In both instances, the two were allowed to testify. Johnson & Johnson is appealing both verdicts.
The American Cancer Society says more research is needed to determine a causal link between talc and ovarian cancer. For any individual woman, if there is an increased risk, the overall increase is likely to very be small, the ACS notes on its website.
Plaintiffs attorney Jere Beasley of Alabama has said his firm has been contacted by thousands of prospective plaintiffs in the wake of the massive St. Louis verdicts. He is also armed with 1997 internal memo from a Johnson & Johnson medical consultant suggesting that “anybody who denies (the) risks between 'hygenic' talc use and ovarian cancer will be publicly perceived in the same light as those who denied a link between smoking cigarettes and cancer."
“What Johnson and Johnson did to cover up what it knew to be the deadly risk of its centerpiece product is simply outrageous,” Beasley said earlier this year.
“It is hard to imagine how corporate executives could be so callous. But the internal company documents that were brought to light through this trial show clearly that that is exactly the case.”
Missouri is one of the states that has not adopted the Daubert standard for expert testimony; all federal courts do.
The Daubert standard, established in a 1993 U.S. Supreme Court decision, requires judges to evaluate experts and their testimony, and it provides for hearings on their qualifications.
Missouri doesn't use Daubert's counterpart, the Frye standard. Instead, it has its own that was created in 1989 and adopted the state Supreme Court in 2003.
Legislators passed a bill adopting the Daubert standard, but Gov. Jay Nixon vetoed it in July.
Experts in Missouri disagreed on the importance of Nixon's veto. Some claim without Daubert, judges hold too much power in determining the admissibility of an expert witness, leaving too much uncertainty for businesses that thrive on certainty.
Others say the statute in place is sufficient and that Missouri judges already adhere to a strict standard.
But the New Jersey judge didn't use the Daubert standard either. He used state law precedent from Kemp v. State of New Jersey, decided by the state Supreme Court in 2002.
"Dr. Colditz's expert opinion... has all the earmarks of a made-for-litigation presentation," Johnson wrote.
Johnson considered the question of whether the plaintiffs proved their experts’ theories of causation are sufficiently reliable as being based on a sound, adequately founded scientific methodology - that they are based upon methods upon which experts in their field would reasonably rely in forming their own (possibly different) opinions about the cause(s) of each plaintiffs’ ovarian cancers.
"Accepting, for the sake of discussion, that the case-control studies relied upon by Dr. Cramer - to the exclusion of cohort studies, laboratory studies, cancer biology and the pronouncements of those agencies that study cancer - convey an inference that there is some type of causal association between talc and ovarian cancer, it means nothing without a hypothesis of specific causation," Johnson wrote in his talc ruling.

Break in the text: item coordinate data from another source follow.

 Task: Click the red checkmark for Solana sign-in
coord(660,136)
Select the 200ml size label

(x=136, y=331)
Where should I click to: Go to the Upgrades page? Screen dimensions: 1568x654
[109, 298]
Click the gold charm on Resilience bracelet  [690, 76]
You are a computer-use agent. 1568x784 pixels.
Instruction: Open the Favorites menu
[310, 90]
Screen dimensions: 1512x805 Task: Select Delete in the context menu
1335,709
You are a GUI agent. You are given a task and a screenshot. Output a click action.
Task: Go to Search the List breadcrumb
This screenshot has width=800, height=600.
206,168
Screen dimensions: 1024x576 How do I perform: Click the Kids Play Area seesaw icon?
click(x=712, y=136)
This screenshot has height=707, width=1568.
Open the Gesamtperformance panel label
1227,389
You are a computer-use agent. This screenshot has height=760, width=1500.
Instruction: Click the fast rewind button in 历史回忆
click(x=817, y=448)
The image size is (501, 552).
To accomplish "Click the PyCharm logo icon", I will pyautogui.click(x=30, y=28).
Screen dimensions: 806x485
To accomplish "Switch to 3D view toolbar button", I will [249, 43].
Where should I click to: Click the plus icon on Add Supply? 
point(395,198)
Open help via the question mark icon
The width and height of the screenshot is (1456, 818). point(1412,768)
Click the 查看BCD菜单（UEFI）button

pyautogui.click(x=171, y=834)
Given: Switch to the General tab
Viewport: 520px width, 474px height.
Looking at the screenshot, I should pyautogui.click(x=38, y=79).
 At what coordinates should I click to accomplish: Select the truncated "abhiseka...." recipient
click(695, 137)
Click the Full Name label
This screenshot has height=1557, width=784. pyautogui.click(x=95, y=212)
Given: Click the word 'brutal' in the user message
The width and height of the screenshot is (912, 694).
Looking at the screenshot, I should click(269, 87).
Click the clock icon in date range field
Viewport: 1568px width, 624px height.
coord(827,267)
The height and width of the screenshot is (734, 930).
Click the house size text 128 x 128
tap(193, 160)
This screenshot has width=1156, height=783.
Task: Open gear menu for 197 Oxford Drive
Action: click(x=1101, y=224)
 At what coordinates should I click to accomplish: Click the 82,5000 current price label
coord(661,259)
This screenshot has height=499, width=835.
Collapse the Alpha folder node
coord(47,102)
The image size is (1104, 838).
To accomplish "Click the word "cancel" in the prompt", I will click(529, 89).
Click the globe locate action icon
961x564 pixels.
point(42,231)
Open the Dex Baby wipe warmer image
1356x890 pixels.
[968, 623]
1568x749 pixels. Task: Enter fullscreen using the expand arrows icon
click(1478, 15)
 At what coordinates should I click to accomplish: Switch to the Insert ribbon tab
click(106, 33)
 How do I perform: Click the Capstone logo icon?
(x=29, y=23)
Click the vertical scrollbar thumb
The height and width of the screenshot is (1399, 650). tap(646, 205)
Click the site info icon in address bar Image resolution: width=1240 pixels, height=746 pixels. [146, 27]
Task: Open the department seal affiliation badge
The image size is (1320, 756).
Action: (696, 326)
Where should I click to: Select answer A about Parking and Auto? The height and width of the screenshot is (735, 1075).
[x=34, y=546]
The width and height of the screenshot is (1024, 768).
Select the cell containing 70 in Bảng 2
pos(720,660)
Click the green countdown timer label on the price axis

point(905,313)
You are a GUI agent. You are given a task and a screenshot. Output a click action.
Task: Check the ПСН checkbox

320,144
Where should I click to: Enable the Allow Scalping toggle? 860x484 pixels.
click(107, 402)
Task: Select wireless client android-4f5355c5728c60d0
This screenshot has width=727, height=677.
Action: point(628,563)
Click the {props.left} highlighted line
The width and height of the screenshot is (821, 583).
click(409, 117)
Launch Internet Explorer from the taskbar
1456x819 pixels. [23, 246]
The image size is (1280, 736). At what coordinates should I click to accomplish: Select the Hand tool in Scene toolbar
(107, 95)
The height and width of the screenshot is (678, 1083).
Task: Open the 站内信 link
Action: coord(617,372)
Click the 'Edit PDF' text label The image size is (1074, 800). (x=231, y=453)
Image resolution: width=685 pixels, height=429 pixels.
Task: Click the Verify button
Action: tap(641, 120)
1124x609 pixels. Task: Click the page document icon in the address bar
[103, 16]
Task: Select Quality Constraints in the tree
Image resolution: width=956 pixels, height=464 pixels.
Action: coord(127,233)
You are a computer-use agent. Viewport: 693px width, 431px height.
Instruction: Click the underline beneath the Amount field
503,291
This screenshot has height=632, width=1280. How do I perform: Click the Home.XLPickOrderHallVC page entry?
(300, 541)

"No witness for Plaintiffs ventured to articulate just how it is that talc in the ovaries, or, what it is about talc in the ovaries, that sets off a chain of events which purportedly causes ovarian cancer. Uttering the term inflammation does not explain the etiology of ovarian cancer, nor can the manipulation of numbers serve as a hypothesis for specific causation.
"Absent the thread, there is no quilt."
Talarico said a similar ruling from Johnson in Accutane litigation in 2015 resulted in the dismissal of about one-third of those pending cases.
Talarico added that the plaintiffs intend to appeal, but “Judge Johnson’s thorough opinion presents some very significant hurdles.”
“(The talc ruling) could have a serious impact on the New Jersey litigation,” Talarico said.
Johnson wrote in the opinion, "'inflammation' was used as a talisman that supposedly explained everything the court needed to know."
Johnson & Johnson had simultaneously asked for summary judgment in the event the doctors' testimony was barred.